Transcribe each record exactly. Include every one.

Supplied information

□ □ □ □ □

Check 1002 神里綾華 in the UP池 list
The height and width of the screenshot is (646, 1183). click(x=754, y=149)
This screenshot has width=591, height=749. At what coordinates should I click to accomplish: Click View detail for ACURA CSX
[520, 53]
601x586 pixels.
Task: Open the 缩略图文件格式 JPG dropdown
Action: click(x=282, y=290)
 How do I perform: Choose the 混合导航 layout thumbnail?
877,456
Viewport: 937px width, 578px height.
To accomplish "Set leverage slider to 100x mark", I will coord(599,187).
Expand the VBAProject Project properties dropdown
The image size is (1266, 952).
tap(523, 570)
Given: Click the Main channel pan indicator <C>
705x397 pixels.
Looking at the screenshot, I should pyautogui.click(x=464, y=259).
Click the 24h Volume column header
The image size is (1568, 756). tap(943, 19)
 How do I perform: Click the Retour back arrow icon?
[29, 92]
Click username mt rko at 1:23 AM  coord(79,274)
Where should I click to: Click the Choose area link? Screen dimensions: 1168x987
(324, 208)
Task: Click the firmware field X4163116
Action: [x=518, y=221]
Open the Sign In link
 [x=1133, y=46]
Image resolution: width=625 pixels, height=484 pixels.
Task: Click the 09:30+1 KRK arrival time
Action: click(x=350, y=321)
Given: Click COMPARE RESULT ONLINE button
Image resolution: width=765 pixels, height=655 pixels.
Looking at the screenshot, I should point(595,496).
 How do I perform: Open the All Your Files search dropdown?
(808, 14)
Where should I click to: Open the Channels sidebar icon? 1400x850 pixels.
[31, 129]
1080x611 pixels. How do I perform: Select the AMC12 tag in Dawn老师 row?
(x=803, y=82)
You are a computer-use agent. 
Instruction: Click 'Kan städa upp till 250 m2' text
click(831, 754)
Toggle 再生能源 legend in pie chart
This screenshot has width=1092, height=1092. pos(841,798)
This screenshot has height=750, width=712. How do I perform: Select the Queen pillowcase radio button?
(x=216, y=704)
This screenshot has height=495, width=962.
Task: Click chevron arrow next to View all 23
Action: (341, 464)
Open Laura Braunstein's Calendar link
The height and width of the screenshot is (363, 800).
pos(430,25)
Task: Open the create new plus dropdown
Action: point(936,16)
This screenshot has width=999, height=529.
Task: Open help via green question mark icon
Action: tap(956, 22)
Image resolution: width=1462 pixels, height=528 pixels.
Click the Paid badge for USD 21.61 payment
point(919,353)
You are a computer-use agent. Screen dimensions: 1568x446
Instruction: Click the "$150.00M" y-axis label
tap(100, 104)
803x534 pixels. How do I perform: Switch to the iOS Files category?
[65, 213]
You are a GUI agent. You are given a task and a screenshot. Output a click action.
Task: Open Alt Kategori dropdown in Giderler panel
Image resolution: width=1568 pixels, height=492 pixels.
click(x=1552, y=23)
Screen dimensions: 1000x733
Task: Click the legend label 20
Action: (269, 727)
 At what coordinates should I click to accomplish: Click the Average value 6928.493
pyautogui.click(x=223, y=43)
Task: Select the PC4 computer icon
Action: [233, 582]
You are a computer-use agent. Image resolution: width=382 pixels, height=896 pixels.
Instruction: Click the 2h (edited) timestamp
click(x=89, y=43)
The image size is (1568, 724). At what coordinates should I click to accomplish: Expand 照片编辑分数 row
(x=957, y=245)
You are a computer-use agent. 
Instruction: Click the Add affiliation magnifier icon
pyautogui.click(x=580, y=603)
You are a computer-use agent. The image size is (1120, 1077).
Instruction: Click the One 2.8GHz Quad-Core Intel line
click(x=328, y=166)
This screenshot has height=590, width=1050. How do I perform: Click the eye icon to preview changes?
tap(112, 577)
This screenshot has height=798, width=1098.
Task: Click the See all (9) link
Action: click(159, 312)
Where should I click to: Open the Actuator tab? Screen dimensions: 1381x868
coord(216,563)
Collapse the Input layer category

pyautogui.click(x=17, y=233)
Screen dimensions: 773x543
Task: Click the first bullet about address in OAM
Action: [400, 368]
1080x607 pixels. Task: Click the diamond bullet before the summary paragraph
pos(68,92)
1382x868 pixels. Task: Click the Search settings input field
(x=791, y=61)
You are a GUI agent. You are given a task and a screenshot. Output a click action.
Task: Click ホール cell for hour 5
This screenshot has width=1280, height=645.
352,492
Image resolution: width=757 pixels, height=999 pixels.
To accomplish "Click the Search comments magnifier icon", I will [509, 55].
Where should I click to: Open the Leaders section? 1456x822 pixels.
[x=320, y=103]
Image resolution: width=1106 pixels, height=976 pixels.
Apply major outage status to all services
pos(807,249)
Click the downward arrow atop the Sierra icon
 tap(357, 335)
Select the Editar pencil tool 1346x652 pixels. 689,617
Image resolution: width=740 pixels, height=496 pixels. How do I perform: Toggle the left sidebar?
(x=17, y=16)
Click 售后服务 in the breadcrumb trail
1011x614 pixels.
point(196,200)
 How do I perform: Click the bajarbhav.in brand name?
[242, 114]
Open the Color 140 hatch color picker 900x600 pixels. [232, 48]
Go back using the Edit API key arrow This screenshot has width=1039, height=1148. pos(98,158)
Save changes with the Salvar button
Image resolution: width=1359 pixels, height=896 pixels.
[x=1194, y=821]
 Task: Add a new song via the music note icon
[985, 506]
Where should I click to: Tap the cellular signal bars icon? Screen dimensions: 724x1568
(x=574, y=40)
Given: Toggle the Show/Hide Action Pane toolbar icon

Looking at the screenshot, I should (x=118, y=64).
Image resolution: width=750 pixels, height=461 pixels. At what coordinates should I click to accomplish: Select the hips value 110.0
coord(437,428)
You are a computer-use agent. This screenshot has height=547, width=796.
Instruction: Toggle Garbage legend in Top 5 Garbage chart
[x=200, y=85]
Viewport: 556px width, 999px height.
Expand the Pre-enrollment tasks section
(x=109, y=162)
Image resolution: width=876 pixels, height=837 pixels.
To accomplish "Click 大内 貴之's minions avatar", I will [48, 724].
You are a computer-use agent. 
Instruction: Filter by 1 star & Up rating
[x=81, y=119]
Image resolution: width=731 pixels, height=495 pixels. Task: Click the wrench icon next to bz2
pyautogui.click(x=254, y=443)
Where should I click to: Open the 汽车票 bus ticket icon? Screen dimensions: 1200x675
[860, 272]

□ □ □ □ □

Problem solution
Check 1002 神里綾華 in the UP池 list
The height and width of the screenshot is (646, 1183). click(x=754, y=149)
This screenshot has width=591, height=749. At what coordinates should I click to accomplish: Click View detail for ACURA CSX
[520, 53]
601x586 pixels.
Task: Open the 缩略图文件格式 JPG dropdown
Action: click(x=282, y=290)
 How do I perform: Choose the 混合导航 layout thumbnail?
877,456
Viewport: 937px width, 578px height.
To accomplish "Set leverage slider to 100x mark", I will coord(599,187).
Expand the VBAProject Project properties dropdown
The image size is (1266, 952).
tap(523, 570)
Given: Click the Main channel pan indicator <C>
705x397 pixels.
Looking at the screenshot, I should pyautogui.click(x=464, y=259).
Click the 24h Volume column header
The image size is (1568, 756). tap(943, 19)
 How do I perform: Click the Retour back arrow icon?
[29, 92]
Click username mt rko at 1:23 AM  coord(79,274)
Where should I click to: Click the Choose area link? Screen dimensions: 1168x987
(324, 208)
Task: Click the firmware field X4163116
Action: [x=518, y=221]
Open the Sign In link
 [x=1133, y=46]
Image resolution: width=625 pixels, height=484 pixels.
Task: Click the 09:30+1 KRK arrival time
Action: click(x=350, y=321)
Given: Click COMPARE RESULT ONLINE button
Image resolution: width=765 pixels, height=655 pixels.
Looking at the screenshot, I should point(595,496).
 How do I perform: Open the All Your Files search dropdown?
(808, 14)
Where should I click to: Open the Channels sidebar icon? 1400x850 pixels.
[31, 129]
1080x611 pixels. How do I perform: Select the AMC12 tag in Dawn老师 row?
(x=803, y=82)
You are a computer-use agent. 
Instruction: Click 'Kan städa upp till 250 m2' text
click(831, 754)
Toggle 再生能源 legend in pie chart
This screenshot has width=1092, height=1092. pos(841,798)
This screenshot has height=750, width=712. How do I perform: Select the Queen pillowcase radio button?
(x=216, y=704)
This screenshot has height=495, width=962.
Task: Click chevron arrow next to View all 23
Action: (341, 464)
Open Laura Braunstein's Calendar link
The height and width of the screenshot is (363, 800).
pos(430,25)
Task: Open the create new plus dropdown
Action: point(936,16)
This screenshot has width=999, height=529.
Task: Open help via green question mark icon
Action: tap(956, 22)
Image resolution: width=1462 pixels, height=528 pixels.
Click the Paid badge for USD 21.61 payment
point(919,353)
You are a computer-use agent. Screen dimensions: 1568x446
Instruction: Click the "$150.00M" y-axis label
tap(100, 104)
803x534 pixels. How do I perform: Switch to the iOS Files category?
[65, 213]
You are a GUI agent. You are given a task and a screenshot. Output a click action.
Task: Open Alt Kategori dropdown in Giderler panel
Image resolution: width=1568 pixels, height=492 pixels.
click(x=1552, y=23)
Screen dimensions: 1000x733
Task: Click the legend label 20
Action: (269, 727)
 At what coordinates should I click to accomplish: Click the Average value 6928.493
pyautogui.click(x=223, y=43)
Task: Select the PC4 computer icon
Action: [233, 582]
You are a computer-use agent. Image resolution: width=382 pixels, height=896 pixels.
Instruction: Click the 2h (edited) timestamp
click(x=89, y=43)
The image size is (1568, 724). At what coordinates should I click to accomplish: Expand 照片编辑分数 row
(x=957, y=245)
You are a computer-use agent. 
Instruction: Click the Add affiliation magnifier icon
pyautogui.click(x=580, y=603)
You are a computer-use agent. The image size is (1120, 1077).
Instruction: Click the One 2.8GHz Quad-Core Intel line
click(x=328, y=166)
This screenshot has height=590, width=1050. How do I perform: Click the eye icon to preview changes?
tap(112, 577)
This screenshot has height=798, width=1098.
Task: Click the See all (9) link
Action: click(159, 312)
Where should I click to: Open the Actuator tab? Screen dimensions: 1381x868
coord(216,563)
Collapse the Input layer category

pyautogui.click(x=17, y=233)
Screen dimensions: 773x543
Task: Click the first bullet about address in OAM
Action: [400, 368]
1080x607 pixels. Task: Click the diamond bullet before the summary paragraph
pos(68,92)
1382x868 pixels. Task: Click the Search settings input field
(x=791, y=61)
You are a GUI agent. You are given a task and a screenshot. Output a click action.
Task: Click ホール cell for hour 5
This screenshot has width=1280, height=645.
352,492
Image resolution: width=757 pixels, height=999 pixels.
To accomplish "Click the Search comments magnifier icon", I will [509, 55].
Where should I click to: Open the Leaders section? 1456x822 pixels.
[x=320, y=103]
Image resolution: width=1106 pixels, height=976 pixels.
Apply major outage status to all services
pos(807,249)
Click the downward arrow atop the Sierra icon
 tap(357, 335)
Select the Editar pencil tool 1346x652 pixels. 689,617
Image resolution: width=740 pixels, height=496 pixels. How do I perform: Toggle the left sidebar?
(x=17, y=16)
Click 售后服务 in the breadcrumb trail
1011x614 pixels.
point(196,200)
 How do I perform: Click the bajarbhav.in brand name?
[242, 114]
Open the Color 140 hatch color picker 900x600 pixels. [232, 48]
Go back using the Edit API key arrow This screenshot has width=1039, height=1148. pos(98,158)
Save changes with the Salvar button
Image resolution: width=1359 pixels, height=896 pixels.
[x=1194, y=821]
 Task: Add a new song via the music note icon
[985, 506]
Where should I click to: Tap the cellular signal bars icon? Screen dimensions: 724x1568
(x=574, y=40)
Given: Toggle the Show/Hide Action Pane toolbar icon

Looking at the screenshot, I should (x=118, y=64).
Image resolution: width=750 pixels, height=461 pixels. At what coordinates should I click to accomplish: Select the hips value 110.0
coord(437,428)
You are a computer-use agent. This screenshot has height=547, width=796.
Instruction: Toggle Garbage legend in Top 5 Garbage chart
[x=200, y=85]
Viewport: 556px width, 999px height.
Expand the Pre-enrollment tasks section
(x=109, y=162)
Image resolution: width=876 pixels, height=837 pixels.
To accomplish "Click 大内 貴之's minions avatar", I will [48, 724].
You are a computer-use agent. 
Instruction: Filter by 1 star & Up rating
[x=81, y=119]
Image resolution: width=731 pixels, height=495 pixels. Task: Click the wrench icon next to bz2
pyautogui.click(x=254, y=443)
Where should I click to: Open the 汽车票 bus ticket icon? Screen dimensions: 1200x675
[860, 272]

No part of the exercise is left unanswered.